Record e-commerce spending has put an unbelievable amount of pressure on not just retailers’ fulfillment networks, but also the warehouses that support them. The 2020 holiday season showed that retailers must face the reality that smart warehousing investments must be a priority if they want to improve the efficiency and performance level of their distribution centers.

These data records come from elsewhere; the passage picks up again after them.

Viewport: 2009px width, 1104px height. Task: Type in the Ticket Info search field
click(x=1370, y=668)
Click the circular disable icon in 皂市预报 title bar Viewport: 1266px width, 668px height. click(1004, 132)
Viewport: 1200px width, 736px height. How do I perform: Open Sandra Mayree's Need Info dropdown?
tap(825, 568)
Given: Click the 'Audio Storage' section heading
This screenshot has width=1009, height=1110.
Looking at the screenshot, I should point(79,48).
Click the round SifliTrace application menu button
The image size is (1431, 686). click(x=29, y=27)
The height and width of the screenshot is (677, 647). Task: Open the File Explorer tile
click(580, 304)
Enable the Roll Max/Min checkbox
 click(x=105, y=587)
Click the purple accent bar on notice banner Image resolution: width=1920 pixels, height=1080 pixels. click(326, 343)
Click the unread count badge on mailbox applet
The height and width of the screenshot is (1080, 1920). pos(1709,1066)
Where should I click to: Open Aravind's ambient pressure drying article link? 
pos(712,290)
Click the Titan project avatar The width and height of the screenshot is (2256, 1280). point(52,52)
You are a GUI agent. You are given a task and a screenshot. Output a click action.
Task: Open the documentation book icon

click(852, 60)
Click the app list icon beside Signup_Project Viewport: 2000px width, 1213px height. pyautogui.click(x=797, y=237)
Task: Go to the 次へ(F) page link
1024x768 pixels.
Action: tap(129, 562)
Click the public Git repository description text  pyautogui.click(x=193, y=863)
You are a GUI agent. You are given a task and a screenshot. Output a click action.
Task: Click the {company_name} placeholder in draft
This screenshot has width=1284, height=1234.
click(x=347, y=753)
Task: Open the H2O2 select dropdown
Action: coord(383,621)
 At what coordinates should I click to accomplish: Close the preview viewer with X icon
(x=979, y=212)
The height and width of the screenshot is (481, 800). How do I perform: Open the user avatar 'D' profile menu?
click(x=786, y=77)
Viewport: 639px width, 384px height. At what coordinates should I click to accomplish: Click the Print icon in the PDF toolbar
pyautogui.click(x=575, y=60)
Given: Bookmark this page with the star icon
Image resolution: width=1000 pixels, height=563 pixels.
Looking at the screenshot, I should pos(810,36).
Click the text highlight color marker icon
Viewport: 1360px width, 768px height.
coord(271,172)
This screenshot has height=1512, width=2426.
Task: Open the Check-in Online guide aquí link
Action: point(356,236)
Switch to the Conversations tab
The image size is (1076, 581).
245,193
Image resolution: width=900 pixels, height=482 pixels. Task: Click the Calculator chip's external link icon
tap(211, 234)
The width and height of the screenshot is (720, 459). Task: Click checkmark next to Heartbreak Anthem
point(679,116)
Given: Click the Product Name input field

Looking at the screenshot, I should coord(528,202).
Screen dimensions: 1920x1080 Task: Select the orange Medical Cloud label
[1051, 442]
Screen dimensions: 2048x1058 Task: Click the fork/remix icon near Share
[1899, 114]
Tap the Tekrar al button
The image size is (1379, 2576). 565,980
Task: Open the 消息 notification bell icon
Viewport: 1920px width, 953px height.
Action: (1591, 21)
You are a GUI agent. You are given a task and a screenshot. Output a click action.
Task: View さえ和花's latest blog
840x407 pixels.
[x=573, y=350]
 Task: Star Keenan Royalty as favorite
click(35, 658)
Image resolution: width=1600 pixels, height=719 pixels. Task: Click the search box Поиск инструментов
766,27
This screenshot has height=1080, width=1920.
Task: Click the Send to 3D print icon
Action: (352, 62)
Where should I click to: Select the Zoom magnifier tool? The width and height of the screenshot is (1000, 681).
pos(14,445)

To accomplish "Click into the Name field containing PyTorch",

Gartner believes retailers are set to make a run at more “non-invasive” automation-driven technologies, especially as they continue to adapt to Covid-19. The business research and advisory firm anticipates that through 2023, demand for robotic goods-to-person (G2P) systems will quadruple to help enforce social distancing in warehouses. With G2P systems in place, robots can deliver the goods to a person who remains in one location instead of roaming a vast fulfillment center.
“Keeping people in place and using a virus-resistant robot to move goods around respects people’s privacy and keeps them safe at the same time,” Dwight Klappich, vice president analyst with the Gartner Supply Chain practice, said in a statement.
The firm also forecasts that through 2024, 50 percent of supply-chain organizations will invest in applications that support artificial intelligence (AI) and advanced analytics (AA) capabilities.
“The COVID-19 pandemic has amplified the need for supply chain organizations to seek tools that help them make better and more informed decisions faster,” said Andrew Stevens, senior director analyst with the Gartner Supply Chain practice. “Leading organizations use AI and AA to dig through the vast amounts of data they generate to understand what is happening in their business now and—more importantly—what is likely to happen in the future.”
Gartner predicts that companies will continue to invest in applications that embed, augment or apply AI and AA tools. This may be to address foundational areas such as data quality or connecting disparate silos, or strategic objectives such as migrating to more automated, resilient and smarter applications. “Supply chain leaders should adopt a broad and holistic perspective when it comes to AI and AA,” Stevens said.
“These technologies are increasingly ubiquitous, and there are many ways in which they can be applied, such as data mining for smart manufacturing, visibility tools and autonomous transportation, and to aid customer retention,” Stevens added.
Get “smart” with warehouse execution systems
One such supply-chain solutions provider, Softeon, is aiming to empower both automated and non-automated distribution centers with AI-based technologies that ultimately drive better decision making within warehouse execution.
“The challenge with warehouse management systems is that over time they have looked at specific process threads and done a fabulous job with the evolution of the products themselves, but they are fundamentally missing the feedback loop,” Dinesh Dongre, vice president of strategy at Softeon, said in a recent webinar. “This is the learning that comes out of reacting and recognizing signals in a feedback pattern. It is always in ‘progress forward’ mode saying ‘do this, do this, hand off,’ so to speak, but there is no feedback to actually initiate actions.”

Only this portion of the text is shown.